Adversarial Semantic Decoupling for Recognizing Open-Vocabulary Slots
Yuanmeng Yan | Keqing He | Hong Xu | Sihong Liu | Fanyu Meng | Min Hu | Weiran Xu
Proceedings of the 2020 Conference on Empirical Methods in Natural Language Processing (EMNLP)
Yuanmeng Yan | Keqing He | Hong Xu | Sihong Liu | Fanyu Meng | Min Hu | Weiran Xu
Proceedings of the 2020 Conference on Empirical Methods in Natural Language Processing (EMNLP)

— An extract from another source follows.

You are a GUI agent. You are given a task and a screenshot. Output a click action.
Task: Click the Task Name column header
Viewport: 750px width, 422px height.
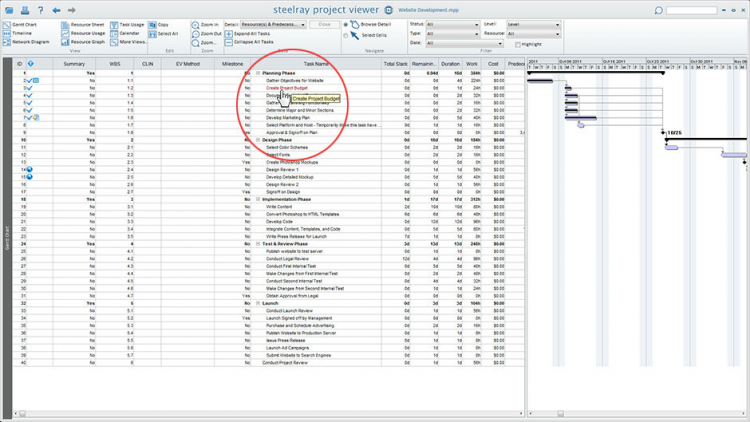coord(317,63)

Open-vocabulary slots, such as file name, album name, or schedule title, significantly degrade the performance of neural-based slot filling models since these slots can take on values from a virtually unlimited set and have no semantic restriction nor a length limit. In this paper, we propose a robust adversarial model-agnostic slot filling method that explicitly decouples local semantics inherent in open-vocabulary slot words from the global context. We aim to depart entangled contextual semantics and focus more on the holistic context at the level of the whole sentence. Experiments on two public datasets show that our method consistently outperforms other methods with a statistically significant margin on all the open-vocabulary slots without deteriorating the performance of normal slots.